Besides the battle of the bulge, Money Hungry‘s primary conflict is the tried and…perhaps irrelevant question of, “Are you here for the right reasons?” Already people have it out for A Pair of Nuts for being comedians…
…comedians who consider “hair weighs more than fat” a joke…
…but comedians all the same. (Off topic: Yamil is straight-up dreamy, y/y?) Also on the here-for-the-wrong-reasons radar are the singing/dancing duo of Roll Models, whom people suspect are here just to further their career. (Jamie’s voice is notable in that it’s the huskiest thing on this show.) However, if they lose weight while promoting themselves…well, isn’t that the point of doing all this on TV in the first place? People who go into these shows supposedly without an entertainment agenda often come out of them with one. A Pair of Nuts and Roll Models are just ahead of the curve, that’s all. Plus, as host Dan Cortese is fond of reminding us in the most Celebrity Fit Club/Ant-esque way possible, the scale doesn’t lie.
At the end of the day, it is that and only that which decides who’s here for the right reasons.
Related content
Money Hungry – Peep the cast
Money Hungry show page
Money Hungry videos and extras

































































































the whole episode really flowed from begging to end. It was really refreshing. The black guy with bigger than life laugh is the star of the show.
the nutts guy are (#(~@_)!(_@)$*!$ ing funny but why the (#(~@_)!(_@)$*!$ were they picked for the show the short guy looks like he has a beeer belly and the tall one just looks like he fat but is muscular..wtf …thats not really fair
Go Team No Excuses! Josh is a beast!!!
All teams should be male/female for it to be fair since men have more testosterone therefore have more lean muscle and burn fat faster than women do.
Yamil of A Pair Of Nuts is a hunk who is the real reason to watch the show. Once he hoes home, I’ll quit watching it.
It was so sad to see Katie cry when they lost. I really wanted them to go far.
So over Jaime does she actually think she can sing or dance cause my ear’s were bleeding it was horrible. Hope she get’s the boot this week.
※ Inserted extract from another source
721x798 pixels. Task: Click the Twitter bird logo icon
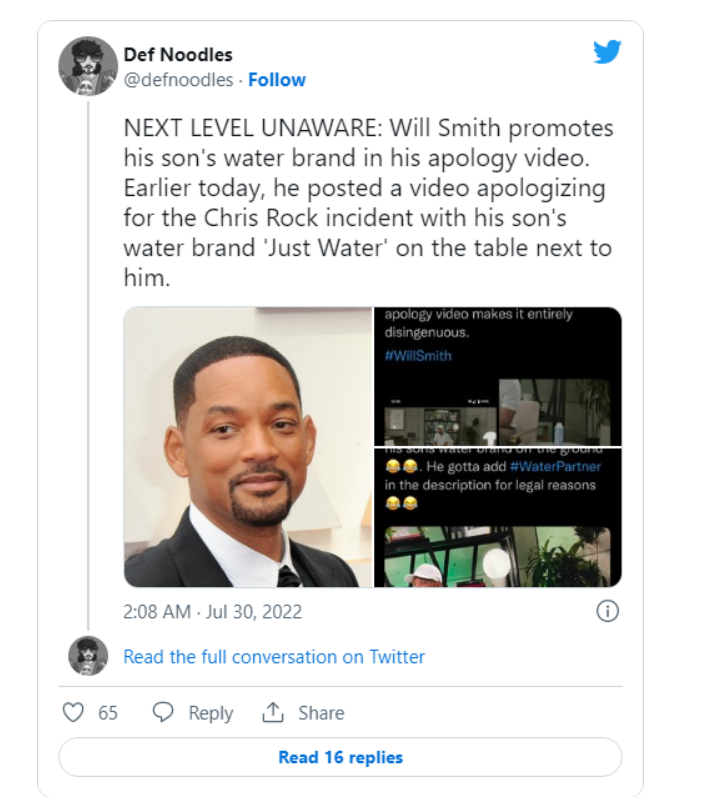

Yeah I am not a big fan of Jaime either. She does give alittle more action then all the other boring girls in the house. They picked good guy’s but boring ^@_`#+*_$*)*+@+ girls for the show. The only girl that was good was Kaitlyn. U ahardly see the other girls cause they are so damn boring.
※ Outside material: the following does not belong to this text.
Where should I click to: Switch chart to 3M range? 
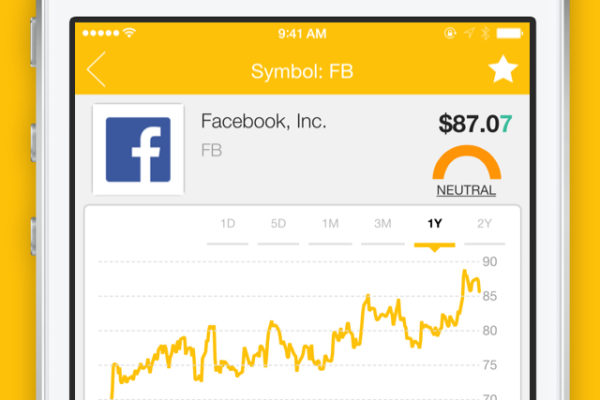click(x=383, y=224)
My daughter and I saw this show and we think its great and we would like to know how to get on the show and we are way over weight
I LOVE THE SLENDERELLAS, AND FLABULOUS!!! PHILLIP AND KAITLIN ARE JUS SO HILARIOUS..I LOVE U GUYS
Alright, so on one hand this show makes light of people who are struggling to lose weight and is a subtle way to laugh at people fatter than yourself as you sit on the couch probably not too far away from the level of fatness the contestants are at. On the other hand…hey, at least the contestants are there to lose weight! If this show gets one person to make healthy choices such as choosing a
healthy vending machine versus a Coke machine, then it has been a success in my book.